The given wave function is one of the energy eigenstates for the simple harmonic oscillator. What's the potential energy function for the simple harmonic oscillator?
Thank you so much... I am doing it againvela said:##\psi''## should have two terms. Neither term disappears when you divide by ##\psi##.
So yes there's a constant! And I got another question: should I time a sai(t)? I am not familiar with it but I saw that phi(x,t) usually written to phi(x)*sai(t) and sai(t) is usually an exponentialvela said:##\psi''## should have two terms. Neither term disappears when you divide by ##\psi##.
I have no idea of what is a sai(t). But if you are solving the Schrodinger ///non-time-dependent/// equation (the one you posted (missing an E of energy) at the first post) you should not worry with time.drop_out_kid said:So yes there's a constant! And I got another question: should I time a sai(t)? I am not familiar with it but I saw that phi(x,t) usually written to phi(x)*sai(t) and sai(t) is usually an exponential
Yes I think so. Now I got last problem of my assignment and last hour of due, thank you !LCSphysicist said:I have no idea of what is a sai(t).
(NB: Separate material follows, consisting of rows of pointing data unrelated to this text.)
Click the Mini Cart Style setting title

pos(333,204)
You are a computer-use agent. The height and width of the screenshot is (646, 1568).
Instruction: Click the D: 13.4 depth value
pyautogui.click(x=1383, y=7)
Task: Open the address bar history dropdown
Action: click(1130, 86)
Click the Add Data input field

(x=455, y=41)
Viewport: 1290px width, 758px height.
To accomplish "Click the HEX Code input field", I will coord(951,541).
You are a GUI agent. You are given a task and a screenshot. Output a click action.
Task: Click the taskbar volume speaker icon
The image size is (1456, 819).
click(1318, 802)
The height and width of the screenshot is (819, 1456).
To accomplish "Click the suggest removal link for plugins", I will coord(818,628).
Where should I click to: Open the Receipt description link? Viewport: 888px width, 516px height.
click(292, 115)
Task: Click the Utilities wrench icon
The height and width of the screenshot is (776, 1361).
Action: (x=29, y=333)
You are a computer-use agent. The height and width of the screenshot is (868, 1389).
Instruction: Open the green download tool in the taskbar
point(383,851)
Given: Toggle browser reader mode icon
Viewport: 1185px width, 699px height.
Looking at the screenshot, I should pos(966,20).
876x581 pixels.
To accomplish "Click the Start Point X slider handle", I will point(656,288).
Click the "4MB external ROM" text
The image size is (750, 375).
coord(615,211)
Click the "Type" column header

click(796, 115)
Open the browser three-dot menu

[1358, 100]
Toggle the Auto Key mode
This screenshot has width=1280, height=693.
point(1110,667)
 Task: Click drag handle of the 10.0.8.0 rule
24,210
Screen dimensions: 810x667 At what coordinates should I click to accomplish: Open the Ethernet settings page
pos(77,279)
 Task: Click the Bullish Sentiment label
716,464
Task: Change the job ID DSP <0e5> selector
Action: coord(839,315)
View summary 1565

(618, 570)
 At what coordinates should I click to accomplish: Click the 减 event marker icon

But if you are solving the Schrodinger ///non-time-dependent/// equation (the one you posted (missing an E of energy) at the first post) you should not worry with time.
The Schrodinger equation is a mathematical equation that describes the behavior of quantum particles, such as electrons, in a given system. It takes into account the wave-like nature of particles and is used to determine the probability of finding a particle in a particular state.
The Schrodinger equation is used in many areas of science, including quantum mechanics, chemistry, and materials science. It is used to calculate the energy levels and wave functions of particles, which can then be used to make predictions about their behavior in different systems.
A practice problem with the Schrodinger equation could involve solving for the wave function and energy levels of a particle in a given potential well. This could include calculating the probability of finding the particle at different points in the well and determining its average energy.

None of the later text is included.